We sit wiping our eyes in the coffee shop ‘you are not ok are you?’ She questions and I shake my head ‘Grant?’ she enquires and I take a breath.
‘I miss him so much, I have been without him longer than I was with him but I feel there is an empty space inside me’
‘You heard there was no baby? She expected him to marry her and then get pregnant very quickly obviously the longer time went on she panicked so got herself pregnant and now has a huge bump but unless she has the gestation period of an elephant….. If it was Grants it would have been born a month or so ago’ I close my eyes tight, so it was all for nothing all the worry and upset ‘obviously she doesn’t work for him anymore, he paid her off when you left him claiming her job was redundant’
‘How is he?’
‘Very different, cold, harsh. Mike comments that if he wasn’t his friend he would have told him to stick his job’
I shake my head, ‘is he dating?’ why am I asking that? The answer will rip me apart!
‘Not that I am aware of, he has been in Vegas for the past few weeks’ I take a breath in to prevent the knife pierce me, we were going to revisit Vegas and refresh our memories ‘working on the new project apparently’ she glances at me ‘which brings me to my next question’
My eyes meet hers questioning, ‘what’s that?’
‘Will you be my maid of honor?’ her eyes are cautious.
I smile ‘I would be honored, forgive the pun’
‘There is something else though’ she continues her gaze dropping to the mug sitting in front of her.
‘Go on’ I urge.
‘We are getting married in Vegas!’ she tests a glance my way and witnesses the flinch within my eyes.
‘
Oh Bella!’ I warn ‘I don’t think I can do that’
‘Why not? You loved Vegas’ she attempts.
‘Yes but why did I love Vegas Bella?’ I wipe a stray tear.
‘Because you met Grant there’ she sighs.
‘Is he invited?’ I have to know.
‘Of course’ she shrugs ‘he is Mike’s friend’
‘When?’ my heart is thumping in my chest at the prospect of seeing him despite my brain reminding me how much he hurt me.
‘Three weeks’ time’ she risks a glance.
‘Why? What’s the rush?’ I frown suddenly.
She smiles at me secretively ‘because we are having a baby’
I gasp holding my hand to my chest ‘oh my god Bella!’ I pull her in for a hug ‘congratulations again!’
‘So will you? It would mean so much to me’ her eyes plead.
‘Is he bringing a date because I couldn’t cope with that?’ I splutter.
‘No he isn’t’ she informs me ‘because it isn’t a plus one invite’
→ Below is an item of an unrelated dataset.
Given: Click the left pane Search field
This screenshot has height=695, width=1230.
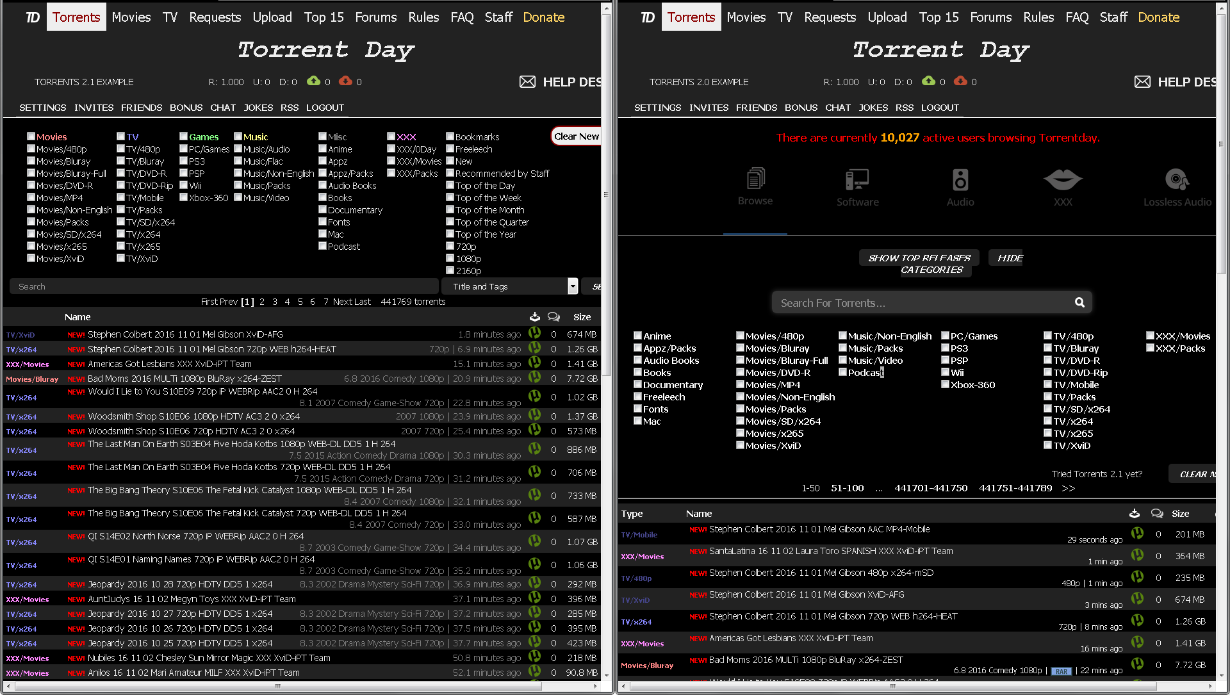Looking at the screenshot, I should pyautogui.click(x=224, y=286).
I sigh can I see him again? Would I be opening a whole can of worms? I am hurting now would it make a difference? I am aching to see him again.
‘It is an all-expenses paid trip, Mike is paying to fly me and you out and have a few days in the spa before the wedding’
‘Ok’ I exhale the breath I have been holding ‘I could do with a holiday but I can pay for myself’ my mind screams, how!!!
‘No that isn’t the deal, it is my future husbands wedding present to me’
********
Once again I am seated in first class with a glass of champagne my mind rewinding to the last occasion I sat here, I have a plastic smile plastered on my face camouflaging my pain. Bella is chatting nonstop I think to distract me from my memories.
‘So we are staying at The Wynn hotel’ she babbles, well at least it isn’t The Bellagio, ‘the boys are at The Bellagio’ my stomach drops ‘they are flying out tomorrow but we won’t see them until the ceremony’ she assures me.